Aprendo i lavori convegnistici, Bruno Torri ha ricordato la multiforme attività di Miccichè, “un intellettuale di prima grandezza”, soffermandosi brevemente sul suo lavoro di regista, di critico, di studioso, di docente universitario e di organizzatore culturale, per sottolineare soprattutto l’importanza delle sue numerose pubblicazioni e della sua presenza operativa negli ambiti della politica cinematografica e delle istituzioni pubbliche. Hanno quindi fatto seguito le relazioni di Giancarlo Giraud, Aldo Viganò, Piero Pruzzo, Sandro Giacobbe, Cristiano Palozzi e Umberto Rossi. Giraud ha principalmente parlato della “Mostra Internazionale del Nuovo Cinema” di Pesaro, che fu fondata da Miccichè nel 1965 e da lui diretta sino al 1988, definendola una manifestazione caratterizzata dal rigore culturale e dalla vocazione a scoprire il nuovo che via via si manifestava a livello mondiale, e riconoscendole anche la capacità di crearsi un proprio pubblico, specialmente quello giovanile, per favorirne la formazione cinematografica e per contrastare gli impedimenti imposti dalla “censura del mercato”. Viganò ha presentato il libro Nuovo Cinema 1965/2005, una raccolta di saggi in onore di Lino Miccichè, pubblicato dall’editore Marsilio e dalla stessa Mostra di Pesaro in occasione del suo quarantennale. Di questo libro Viganò ha messo in luce la corrispondenza, riscontrabile in molte sue pagine, tra le linee programmatiche della manifestazione e i contenuti dei diversi saggi, così da far emergere il rilevante contributo dato dalla Mostra di Pesaro – attraverso la presentazione dei film selezionati, gli oltre 200 volumi pubblicati, i convegni di studio – alla “conoscenza della modernità cinematografica”, alla riflessione teorica sul linguaggio filmico, al rinnovamento dell’organizzazione culturale nel campo cinematografico. Viganò ha concluso il suo intervento affermando che il libro presentato sarebbe piaciuto a Lino Miccichè, di cui ha anche ricordato, assieme alle sue alte doti intellettuali, la sua vocazione di leader.

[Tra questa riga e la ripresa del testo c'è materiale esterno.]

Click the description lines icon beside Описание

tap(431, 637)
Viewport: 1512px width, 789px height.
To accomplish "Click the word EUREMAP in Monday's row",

Pruzzo, trattando più direttamente i problemi concernenti la diffusione della cultura cinematografica, ha ripercorso sinteticamente la storia dell’associazionismo cinematografico in Liguria, per poi soffermarsi sulle attuali difficoltà che rendono sempre più difficile, all’interno e ai margini delle strutture mercantili, coniugare qualità e imprenditorialità. Riprendendo questo discorso, Giacobbe, in rappresentanza dell’Agis ligure, ha parlato della situazione dell’esercizio a Genova e, in particolare, della funzione delle sale d’essai, anch’esse ormai condizionate, come i monolocali di prima visione, dallo sviluppo dei multiplex, e tuttavia ancora in grado di favorire la circolazione dei film di qualità artistica e culturale. Palozzi, direttore del “GenovaFilmFest”, ha esposto le finalità, i risultati raggiunti e le difficoltà incontrate nei primi nove anni di vita della sua manifestazione, la cui principale ambizione è stata ed è quella di porsi come “una finestra internazionale sul cinema” considerato nei suoi più diversi aspetti, dal documentario alla fiction, dallo sperimentalismo espressivo all’uso delle nuove tecnologie. Per ultimo, Rossi ha parlato delle varie tipologie dei festival e delle loro più recenti trasformazioni, evidenziando che, pur nelle loro marcate diversità (festival internazionali anche attenti e funzionali al mercato, rassegne specialistiche, mostre prevalentemente rivolte a un pubblico locale, ecc.), sembrano ormai tutti accomunati dallo svolgimento di un’azione di supplenza, cioè dal loro costituirsi, più o meno volontariamente, con maggiore o minore consapevolezza organizzativa e culturale, come spazi alternativi, atti ad agevolare la visibilità e la promozione di una parte di quel cinema che altrimenti rischierebbe, per la perdurante “censura del mercato”, l’esclusione dal rapporto con il pubblico.